É simples.
Considere o risco de um iterator que não faz isso. Você itera até a penultima posição. Então, paralelamente, alguém (que pode ser seu próprio método de exclusão) vai lá e exclui 2 registros. Logo depois, você tenta avançar uma posição. Lembre-se: seu iterator não sabe que os registros foram excluídos, nem quais foram. O que acontece? Você provavalmente cairia num IndexOutOfBounds. Fora isso, o iterator poderia, sem saber, ter uma posição “pulada” e acabar não fazendo o comportamento esperado. Por exemplo, você está excluindo todos os 3 “João” da sua lista ordenada. Após excluir o primeiro, algum outro trecho do programa exclui uma “Ana”. O iterator do João, acaba ficando posicionado no último João (já que a Ana vem antes do João, o que fez todos os elementos posteriores voltarem uma posição), pulando o João do meio, e seu método simplesmente não realiza aquela exclusão. Inconsistente, não?

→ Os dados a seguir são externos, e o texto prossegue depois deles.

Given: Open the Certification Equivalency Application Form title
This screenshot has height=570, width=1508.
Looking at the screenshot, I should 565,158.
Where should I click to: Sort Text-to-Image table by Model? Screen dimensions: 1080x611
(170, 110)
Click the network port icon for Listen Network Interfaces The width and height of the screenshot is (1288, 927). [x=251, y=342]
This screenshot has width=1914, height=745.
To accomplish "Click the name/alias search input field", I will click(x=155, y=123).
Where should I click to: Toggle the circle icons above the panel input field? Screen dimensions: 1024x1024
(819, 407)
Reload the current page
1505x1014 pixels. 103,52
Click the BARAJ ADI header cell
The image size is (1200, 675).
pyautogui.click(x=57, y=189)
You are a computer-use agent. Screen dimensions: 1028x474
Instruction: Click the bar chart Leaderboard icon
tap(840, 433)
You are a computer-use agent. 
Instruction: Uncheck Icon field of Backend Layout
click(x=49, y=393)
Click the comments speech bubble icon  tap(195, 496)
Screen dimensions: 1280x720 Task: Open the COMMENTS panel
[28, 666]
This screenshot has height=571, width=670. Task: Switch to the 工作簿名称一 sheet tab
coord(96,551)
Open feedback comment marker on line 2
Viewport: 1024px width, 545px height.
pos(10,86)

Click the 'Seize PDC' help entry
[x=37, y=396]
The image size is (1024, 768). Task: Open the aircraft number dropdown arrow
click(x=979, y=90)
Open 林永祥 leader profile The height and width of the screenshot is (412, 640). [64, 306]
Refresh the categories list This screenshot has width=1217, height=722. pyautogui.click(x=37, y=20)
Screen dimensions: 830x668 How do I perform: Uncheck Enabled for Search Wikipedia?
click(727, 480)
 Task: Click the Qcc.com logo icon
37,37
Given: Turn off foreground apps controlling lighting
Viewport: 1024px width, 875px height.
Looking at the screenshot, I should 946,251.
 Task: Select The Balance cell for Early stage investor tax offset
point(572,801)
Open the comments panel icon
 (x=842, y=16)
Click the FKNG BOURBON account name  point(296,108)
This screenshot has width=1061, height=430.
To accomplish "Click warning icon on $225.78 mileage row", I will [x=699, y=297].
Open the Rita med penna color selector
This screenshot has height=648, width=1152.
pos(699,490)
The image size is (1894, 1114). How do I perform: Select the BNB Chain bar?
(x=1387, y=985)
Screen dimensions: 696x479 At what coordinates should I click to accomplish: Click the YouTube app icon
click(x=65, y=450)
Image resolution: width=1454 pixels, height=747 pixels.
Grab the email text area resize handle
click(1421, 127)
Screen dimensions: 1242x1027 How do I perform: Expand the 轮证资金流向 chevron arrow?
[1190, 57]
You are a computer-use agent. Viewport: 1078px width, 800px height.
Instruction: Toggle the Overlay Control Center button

Por isso, o iterator faz uma verificação e não navegará mais se exclusões forem feitas paralelamente.
A maneira “segura” de se excluir enquanto se percorre uma lista é através do Iterator. Assim, ele fica sabendo não só que houve uma exclusão, mas também quem foi excluído e se é ou não possível continuar iterando.
Em alguns métodos, onde você só precisa de informação filtrada, as vezes é mais fácil fazer uma cópia da lista. Aí você itera pela lista original, e exclui objetos da cópia. A performance disso não é maravilhosa, mas é extremamente simples de se implementar, gera um código limpo e bastante válido para listas pequenas.
PS: Existem listas que tem Iterators mais espertos no pacote java.util.concurrent. Se você realmente precisar de uma lista com acessos em paralelo, use as listas desse pacote.